Ten springs ago, Rick Porcello was a 6-foot-5 right-hander who threw mitt-popping 100-mph fastballs at Seton Hall Prep in West Orange. In those days, part of the baseball field overlapped with the school’s football field. It was well-worn and often muddy. Porcello remembers fielding ground balls in a plowed parking lot at practices after a snowstorm.
Porcello is now a 28-year-old pitcher for the Boston Red Sox. This spring, he will enter his ninth major-league campaign as the reigning American League Cy Young Award winner, an honor bestowed upon the league’s best pitcher. The award was well deserved. Porcello won 22 games and lost just four in 2016, a dramatic turnaround from the prior year. It will be a tough season to top, but Porcello is relishing the restart, as he did when he pitched during those short seasons at Prep.
“Mentally, I was always ready to go once baseball season rolled around,” he says.
Porcello was born in Morristown and grew up in Chester, where he joined the youth baseball program and played as many other sports as he could. Playing multiple sports, he says, “helps you more as an athlete instead of a robot who only knows how to do baseball-specific things. I actually thought it was a benefit.”
He also saw a benefit—perhaps paying off now—in not pitching year-round. “You need, especially at that age, to get some rest.”
Once he was ready for high school, Porcello enrolled at Seton Hall Prep, 45 minutes from Chester. He was drawn by coach Mike Sheppard Jr., who has developed one of New Jersey’s premier scholastic baseball programs.
It paid off. The Detroit Tigers made Porcello a first-round draft choice in 2007. He made the Tigers’ big-league squad in 2009 at age 20, but was traded to the Red Sox in December 2014. He had won 76 games in six seasons with the Detroit team, but his first season in Boston went poorly, with Porcello compiling a 9-15 record and spending time on the disabled list with triceps soreness and inflammation.
To make matters worse, Boston had signed Porcello to a four-year contract extension for an astounding $82.5 million in spring 2015. As the season wore on and Porcello struggled to win, the deal was widely panned in baseball-mad Beantown. Then Porcello won his first five starts in 2016 and was 11-2 at the All-Star Break in July. He never let up, winning three of his last five starts to help the Red Sox make the playoffs.
“It was just getting into a different frame of mind,” Porcello says of the 2016 season. “Not letting too much bother me. Keeping to my game plan. It’s kind of the basis of it.
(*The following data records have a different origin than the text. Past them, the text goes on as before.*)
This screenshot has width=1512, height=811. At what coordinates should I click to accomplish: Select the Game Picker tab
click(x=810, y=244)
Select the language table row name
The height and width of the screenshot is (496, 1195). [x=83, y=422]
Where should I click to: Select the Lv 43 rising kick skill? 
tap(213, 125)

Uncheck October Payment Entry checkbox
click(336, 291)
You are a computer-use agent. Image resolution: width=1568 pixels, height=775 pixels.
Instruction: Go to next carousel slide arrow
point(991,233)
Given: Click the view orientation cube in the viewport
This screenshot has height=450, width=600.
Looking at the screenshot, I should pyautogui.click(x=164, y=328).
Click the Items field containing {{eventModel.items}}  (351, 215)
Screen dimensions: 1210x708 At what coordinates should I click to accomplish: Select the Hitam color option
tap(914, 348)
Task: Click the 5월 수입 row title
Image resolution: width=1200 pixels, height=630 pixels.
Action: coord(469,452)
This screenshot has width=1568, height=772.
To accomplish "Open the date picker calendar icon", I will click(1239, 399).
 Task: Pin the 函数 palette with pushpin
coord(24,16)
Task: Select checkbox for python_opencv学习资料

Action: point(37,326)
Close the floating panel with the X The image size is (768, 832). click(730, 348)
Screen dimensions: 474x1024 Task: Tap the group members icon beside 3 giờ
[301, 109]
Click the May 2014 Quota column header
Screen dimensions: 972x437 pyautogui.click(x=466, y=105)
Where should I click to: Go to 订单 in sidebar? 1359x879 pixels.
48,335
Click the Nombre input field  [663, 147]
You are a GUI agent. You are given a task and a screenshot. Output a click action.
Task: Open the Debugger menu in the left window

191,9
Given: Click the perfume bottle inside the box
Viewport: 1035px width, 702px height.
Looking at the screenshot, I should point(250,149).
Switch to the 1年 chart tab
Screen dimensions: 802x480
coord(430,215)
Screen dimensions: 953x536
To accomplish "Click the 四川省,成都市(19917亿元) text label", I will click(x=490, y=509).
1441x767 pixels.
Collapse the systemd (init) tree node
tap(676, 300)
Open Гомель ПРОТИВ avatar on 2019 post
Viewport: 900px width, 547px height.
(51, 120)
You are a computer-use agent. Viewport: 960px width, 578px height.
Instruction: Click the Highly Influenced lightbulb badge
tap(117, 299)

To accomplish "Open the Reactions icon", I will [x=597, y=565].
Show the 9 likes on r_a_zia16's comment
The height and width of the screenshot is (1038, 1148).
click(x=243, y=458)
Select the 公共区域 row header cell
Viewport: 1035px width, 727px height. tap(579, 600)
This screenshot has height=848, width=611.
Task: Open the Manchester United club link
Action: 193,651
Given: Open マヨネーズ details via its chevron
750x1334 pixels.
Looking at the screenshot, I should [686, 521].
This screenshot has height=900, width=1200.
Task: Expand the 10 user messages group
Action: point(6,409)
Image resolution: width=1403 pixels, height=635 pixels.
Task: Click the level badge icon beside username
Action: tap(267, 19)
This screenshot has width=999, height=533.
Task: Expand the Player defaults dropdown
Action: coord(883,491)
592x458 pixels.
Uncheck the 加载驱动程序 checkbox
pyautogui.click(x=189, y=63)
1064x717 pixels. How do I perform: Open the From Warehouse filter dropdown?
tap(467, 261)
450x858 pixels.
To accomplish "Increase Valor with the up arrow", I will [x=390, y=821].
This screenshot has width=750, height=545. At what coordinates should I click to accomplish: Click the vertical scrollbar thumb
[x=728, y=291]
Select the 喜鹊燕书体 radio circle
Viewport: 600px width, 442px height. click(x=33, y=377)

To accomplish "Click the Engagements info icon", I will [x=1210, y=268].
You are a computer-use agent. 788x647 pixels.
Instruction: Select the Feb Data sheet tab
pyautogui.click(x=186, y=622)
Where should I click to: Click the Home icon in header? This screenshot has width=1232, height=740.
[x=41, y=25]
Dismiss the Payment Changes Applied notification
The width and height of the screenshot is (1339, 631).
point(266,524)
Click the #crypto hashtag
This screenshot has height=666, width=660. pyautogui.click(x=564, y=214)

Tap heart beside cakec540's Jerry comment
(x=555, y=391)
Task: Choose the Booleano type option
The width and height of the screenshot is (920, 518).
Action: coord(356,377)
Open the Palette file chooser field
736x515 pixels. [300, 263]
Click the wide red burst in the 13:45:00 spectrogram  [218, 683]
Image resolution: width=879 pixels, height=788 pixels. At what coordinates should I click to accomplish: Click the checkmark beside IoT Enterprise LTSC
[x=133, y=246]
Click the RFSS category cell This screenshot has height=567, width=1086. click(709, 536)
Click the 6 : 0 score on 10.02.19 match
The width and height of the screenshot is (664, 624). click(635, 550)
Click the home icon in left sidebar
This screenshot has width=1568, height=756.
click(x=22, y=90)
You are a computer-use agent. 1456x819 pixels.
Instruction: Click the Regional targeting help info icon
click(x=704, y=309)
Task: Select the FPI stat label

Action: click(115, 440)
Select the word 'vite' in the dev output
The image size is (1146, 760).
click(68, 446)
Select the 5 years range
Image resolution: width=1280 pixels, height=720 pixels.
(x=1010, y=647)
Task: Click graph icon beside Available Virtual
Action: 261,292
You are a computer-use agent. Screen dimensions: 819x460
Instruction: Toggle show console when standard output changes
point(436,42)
I just tried to do simple things better. As the season unfolded, I was able to gain momentum and a lot of confidence. There were certain things that were just really working for me. I was able to elevate my fastball a little bit more, which really helped me to get out of some jams I had in the past.”
A year ago, Porcello donated $1 million to Seton Hall Prep for a baseball field at the new Kelly Athletic Complex not far from campus. The new diamond will have artificial turf to withstand harsh weather. There will be no more wintertime practices on a parking lot.
Porcello is primed for another big season with the Red Sox, but says he will not focus on matching last year’s achievements. That’s not his game. “I want to go out there and do the things I can control,” he says, “which is to prepare for every fifth day, when I’m out on the mound.”